What is being asked: Please rewrite all the rows below, changing every "Screen dimensions" to "Display size" and leaving everything else unchanged.

· · · · ·

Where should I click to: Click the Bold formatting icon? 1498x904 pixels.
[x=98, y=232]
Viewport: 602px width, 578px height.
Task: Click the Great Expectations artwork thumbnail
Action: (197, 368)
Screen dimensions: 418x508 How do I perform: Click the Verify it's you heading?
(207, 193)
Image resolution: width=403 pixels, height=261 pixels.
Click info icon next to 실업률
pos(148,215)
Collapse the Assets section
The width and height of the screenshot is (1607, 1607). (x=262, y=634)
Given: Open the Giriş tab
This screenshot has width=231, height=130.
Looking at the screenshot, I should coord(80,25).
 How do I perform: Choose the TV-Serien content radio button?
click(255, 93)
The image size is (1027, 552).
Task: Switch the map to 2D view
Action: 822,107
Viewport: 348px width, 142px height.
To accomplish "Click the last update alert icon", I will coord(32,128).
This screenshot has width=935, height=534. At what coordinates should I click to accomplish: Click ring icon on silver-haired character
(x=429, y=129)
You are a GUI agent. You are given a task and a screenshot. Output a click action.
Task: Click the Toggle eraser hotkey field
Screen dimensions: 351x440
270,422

· · · · ·

Answer below:
Where should I click to: Click the Bold formatting icon? 1498x904 pixels.
[x=98, y=232]
Viewport: 602px width, 578px height.
Task: Click the Great Expectations artwork thumbnail
Action: (197, 368)
Display size: 418x508 How do I perform: Click the Verify it's you heading?
(207, 193)
Image resolution: width=403 pixels, height=261 pixels.
Click info icon next to 실업률
pos(148,215)
Collapse the Assets section
The width and height of the screenshot is (1607, 1607). (x=262, y=634)
Given: Open the Giriş tab
This screenshot has width=231, height=130.
Looking at the screenshot, I should coord(80,25).
 How do I perform: Choose the TV-Serien content radio button?
click(255, 93)
The image size is (1027, 552).
Task: Switch the map to 2D view
Action: 822,107
Viewport: 348px width, 142px height.
To accomplish "Click the last update alert icon", I will coord(32,128).
This screenshot has width=935, height=534. At what coordinates should I click to accomplish: Click ring icon on silver-haired character
(x=429, y=129)
You are a GUI agent. You are given a task and a screenshot. Output a click action.
Task: Click the Toggle eraser hotkey field
Display size: 351x440
270,422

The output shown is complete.